So like everyone else I did what could be done and ignored the rest of the wreckage if I could. Houses were falling down in the night in the Old Town, weary and uncared for and out of strength. Once the rendering was cracked, rainwater soaked into the mortar, and sooner or later, however thick the walls, the houses cracked – datta – and collapsed. What could anyone do about any of it? I owned a small share in a market stall where I sometimes found more profitable employment than my office work. I paid for it out of the money my father sent me from Dubai. Other people did that if they could, or found extra work to top up their meagre salary, or if they were lucky enough to be employed in certain government offices and had the knowledge and audacity, they squeezed what they could out of the needy. It was not only government clerks who did this either. Teachers did not always turn up at school because they had another job that paid them better, or that paid them something, and children sometimes had unsupervised periods that they spent joyfully shouting and bickering and tormenting each other as if all day was an extended recess. In better-organised schools, children filled in the empty periods by spending several hours a week cleaning their classrooms, or the school toilets, or even the street outside the school.
*
I lived on my own in the house where I was born and which I had shared with my parents and my sisters, and under whose roof I had spent every single night of my life until then. I had never slept in that house for even a single night on my own. I thought I would be unnerved by its emptiness and silence, and would not be able to resist the night-time fears we all know since childhood. At first I was stunned by the silence in the house, and by the way outside noises came to me so differently, muted and close, and at times sinister. The sound of someone walking in the lane and clearing his throat made me tense, and I waited to hear the slap of sandals receding before I could breathe out.

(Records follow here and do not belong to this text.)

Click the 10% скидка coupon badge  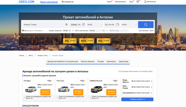pyautogui.click(x=87, y=41)
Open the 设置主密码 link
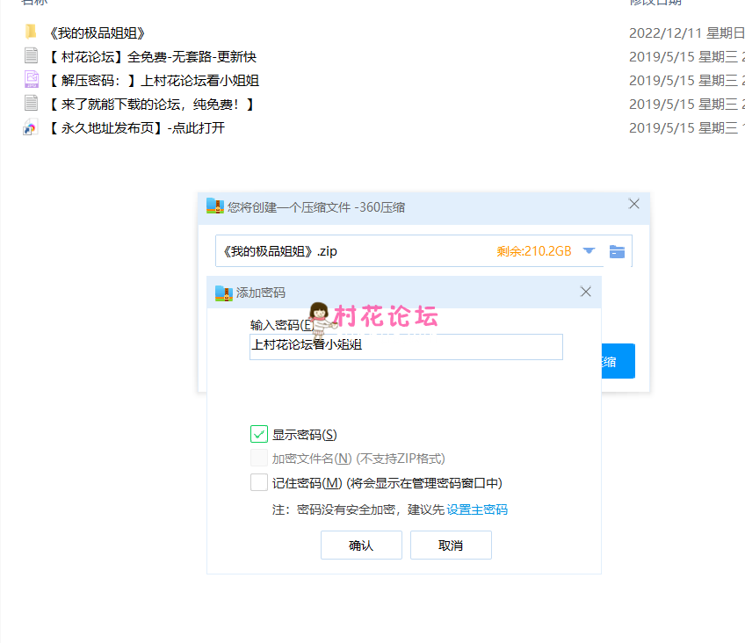This screenshot has width=745, height=643. click(x=476, y=509)
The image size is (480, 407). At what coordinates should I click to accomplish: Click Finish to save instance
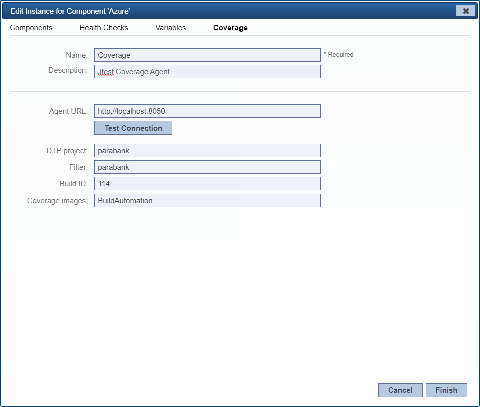pos(446,390)
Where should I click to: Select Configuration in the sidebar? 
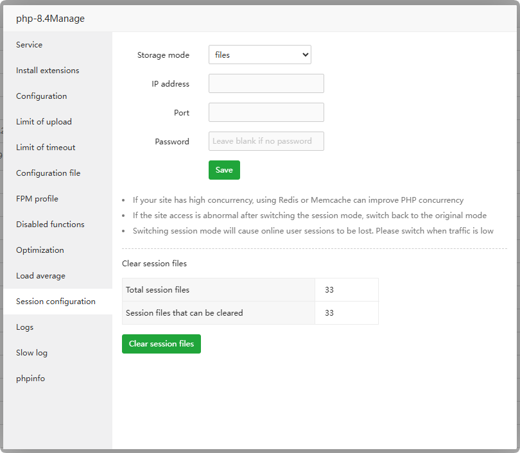point(42,96)
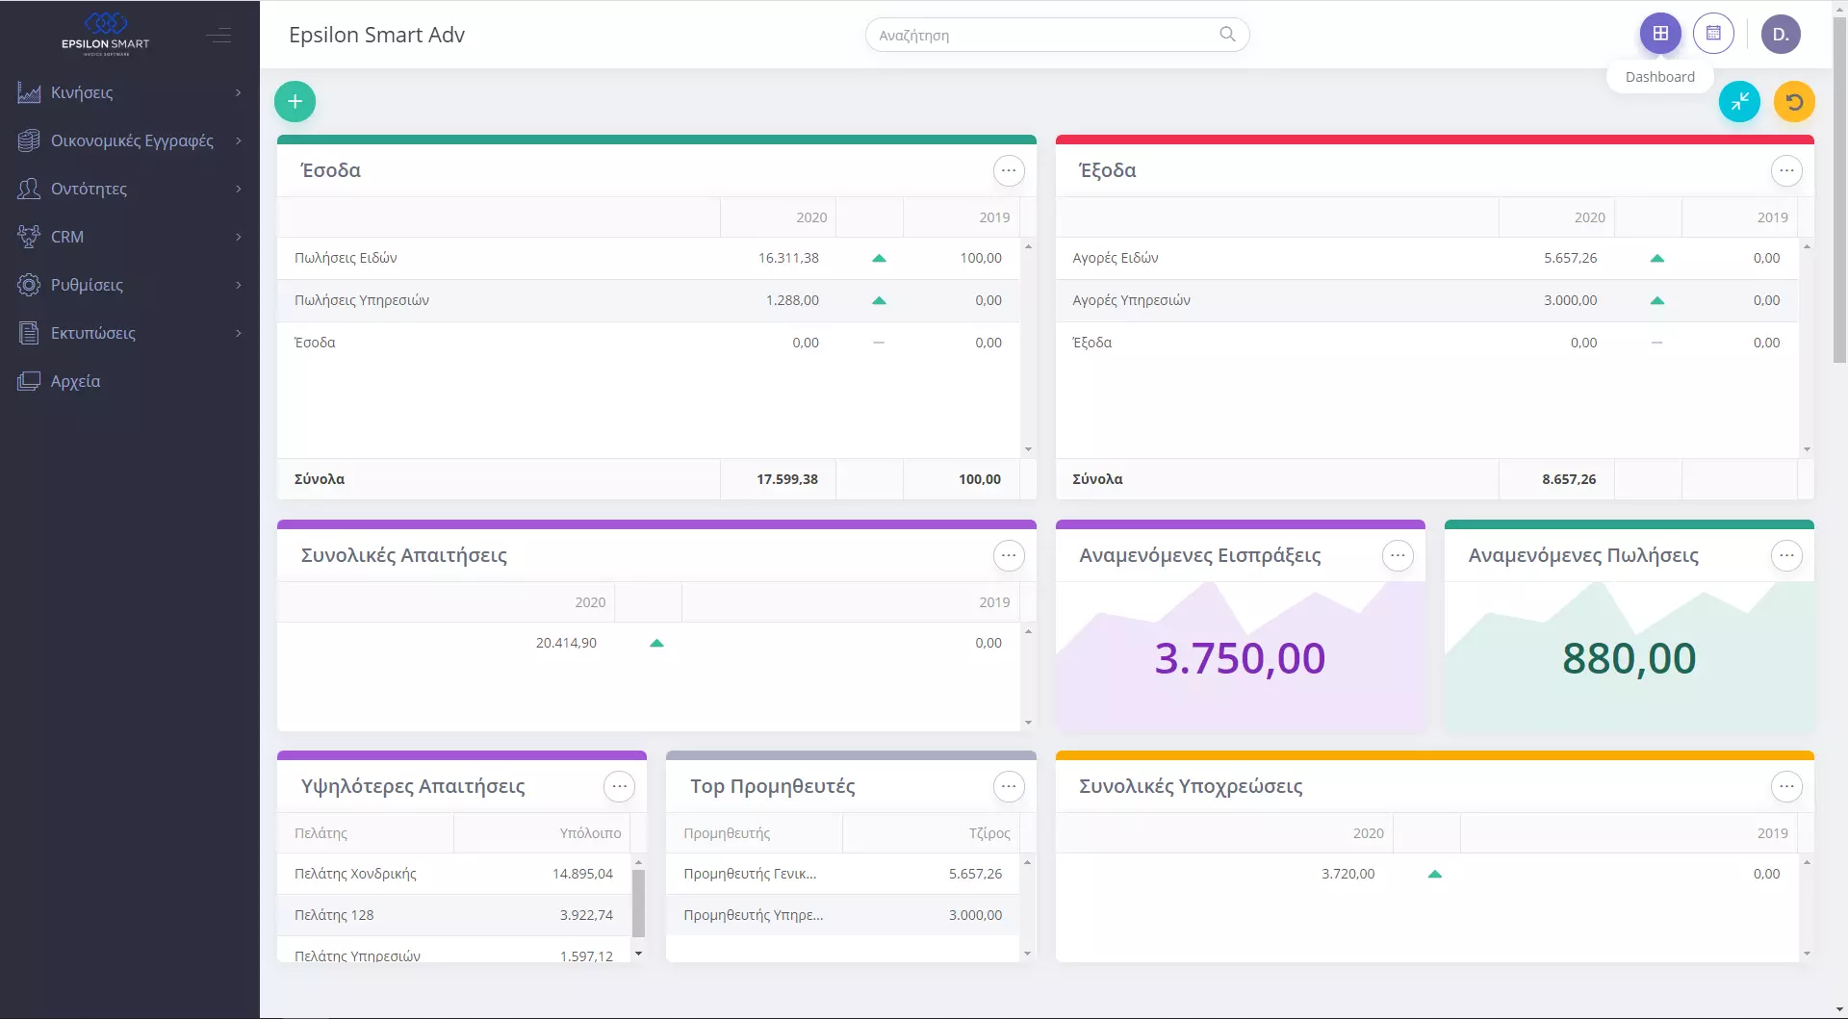Click the Epsilon Smart logo

[106, 34]
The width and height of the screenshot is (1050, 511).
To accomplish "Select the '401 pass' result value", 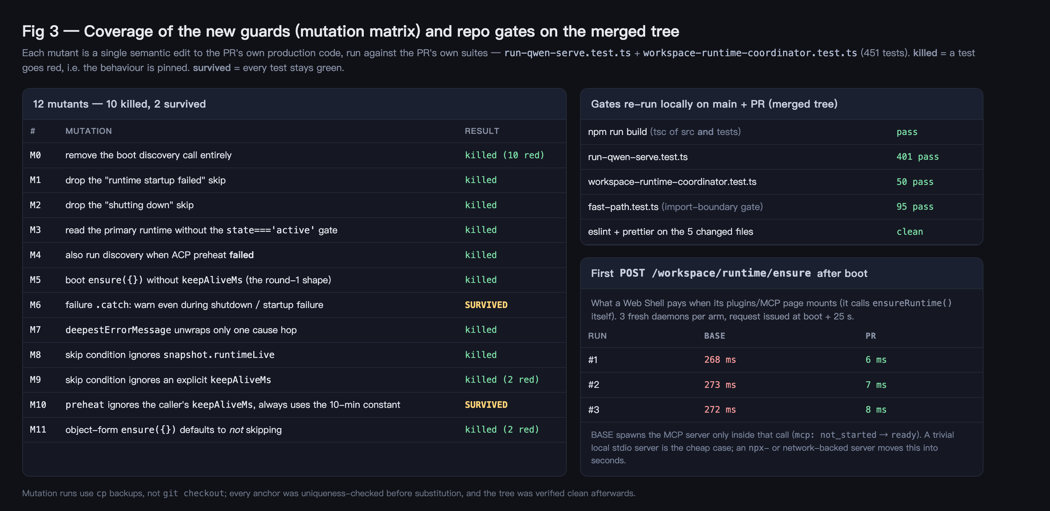I will [917, 157].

But once I bolted the windows and doors, tucked in the mosquito net and covered myself with a sheet, I felt safe and released, secure from all danger.

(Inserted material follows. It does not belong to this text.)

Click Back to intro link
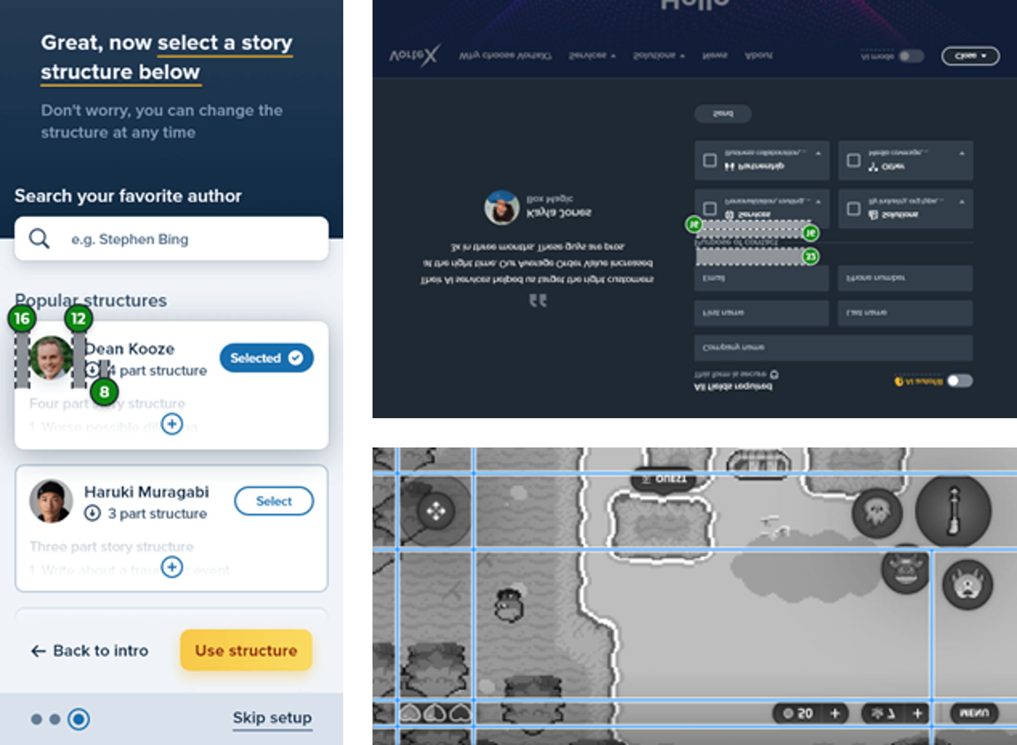This screenshot has height=745, width=1017. tap(89, 649)
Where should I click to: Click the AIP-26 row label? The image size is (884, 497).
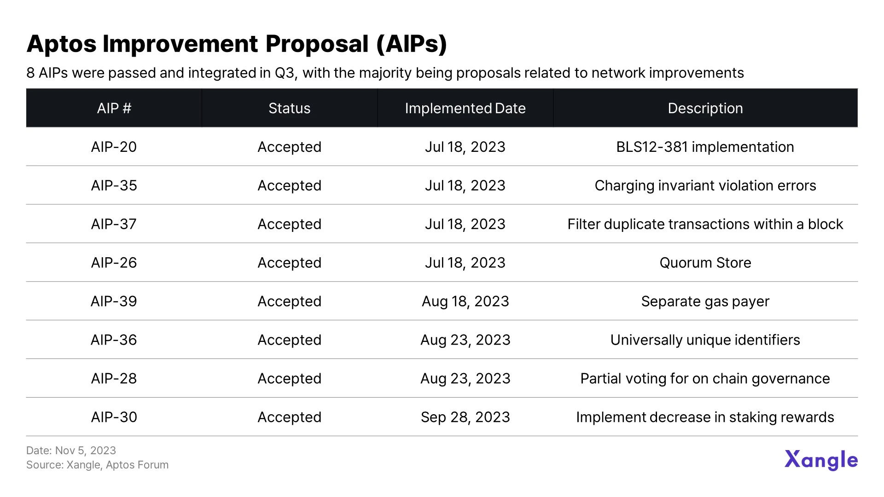coord(114,263)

The house was rented but since it was now illegal to be a landlord, the owner was too frightened to ask for rent. Officially the house belonged to the government, but with so many houses confiscated in this way, the government office that dealt with gazetted property – that was the coy phrase for the plunder – was still catching up with the administration and had not yet got round to billing sitting tenants. If the house had been a mansion by the sea it would have been a different story, and one of the swaggerers would have had it without delay, but since it was only a two-roomed hut down a dark lane, it had to wait its turn for official recognition. It was an arrangement that suited the government office well enough as it provided opportunities for earning a little more money by selling favours and expediting processes.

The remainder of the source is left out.